The Poverty of Social JusticeROBERT ROYAL
Several years ago, the editor of a Catholic encyclopedia asked me the write a dozen or so entries on Catholic social teaching, including one on social justice. I read into the literature. But I found that social justice, if it can be said to exist at all, is a pretty threadbare idea.
This whole question matters a lot because, besides the obvious urgency of supporting the poor, Catholics have been told for a half century that "social justice" is an equal part – alongside pro-life activities – of protecting all human life. And we should vote accordingly (almost always to the detriment of pro-life candidates). The problem is, it's relatively easy to figure out how to protect babies in the womb: don't abort them. How to help the poor is much less clear, especially in political terms.
Old school Catholics learned that justice comes in three forms: commutative, the just exchange between two parties, on which all other forms depend; distributive, which requires that goods and services be reasonably distributed in the community (This is different from redistribution; redistributionist schemes in the twentieth century led to quite unjust, even tyrannical regimes); and the general justice enshrined in law.
Social justice crept in under the same assumptions as socialism, Marxism, and other kinds of social engineering: the belief that there is some "scientific" analysis of society that allows us to establish "programs" and "systems" (two words that always demand close scrutiny) that will produce social justice.
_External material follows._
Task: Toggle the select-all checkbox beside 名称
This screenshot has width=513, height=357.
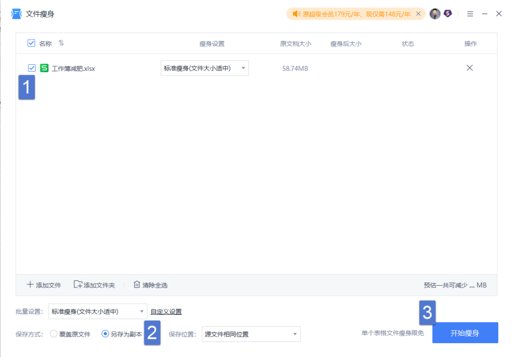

In this perspective, all that is missing is will – and advocates usually suggest that dark forces, namely business people, are the only obstacles.
This picture used to be quite potent, even within the Church. But in the current economic crisis, the dogs of social justice are not barking much. In Benedict XVI's 2009 encyclical Caritas in veritate, the term social justice appears in only two places. The first, not until twenty-five sections into the document, points to the changed circumstances for social justice (e.g., globalization means jobs sent overseas help the poor elsewhere, but what of workers in the developed countries?); the second mostly identifies social justice with what are sometimes called "pre-political" values like trust and solidarity. No facile social justice claims. There's wisdom in Benedict's limiting himself to general principles.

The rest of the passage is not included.